» Work to complete
Return each line of the data below unchanged and in the same order.

» Listed entries
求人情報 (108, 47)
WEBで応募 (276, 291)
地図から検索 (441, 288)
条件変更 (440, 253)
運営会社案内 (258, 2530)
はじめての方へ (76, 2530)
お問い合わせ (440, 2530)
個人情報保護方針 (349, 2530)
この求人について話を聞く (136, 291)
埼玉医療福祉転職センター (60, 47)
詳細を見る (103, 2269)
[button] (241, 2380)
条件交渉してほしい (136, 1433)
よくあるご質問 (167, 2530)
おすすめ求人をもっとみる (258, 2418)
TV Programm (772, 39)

» Reply to the task
求人情報 (108, 47)
WEBで応募 (276, 291)
地図から検索 (441, 288)
条件変更 (440, 253)
運営会社案内 (258, 2530)
はじめての方へ (76, 2530)
お問い合わせ (440, 2530)
個人情報保護方針 (349, 2530)
この求人について話を聞く (136, 291)
埼玉医療福祉転職センター (60, 47)
詳細を見る (103, 2269)
[button] (241, 2380)
条件交渉してほしい (136, 1433)
よくあるご質問 (167, 2530)
おすすめ求人をもっとみる (258, 2418)
TV Programm (772, 39)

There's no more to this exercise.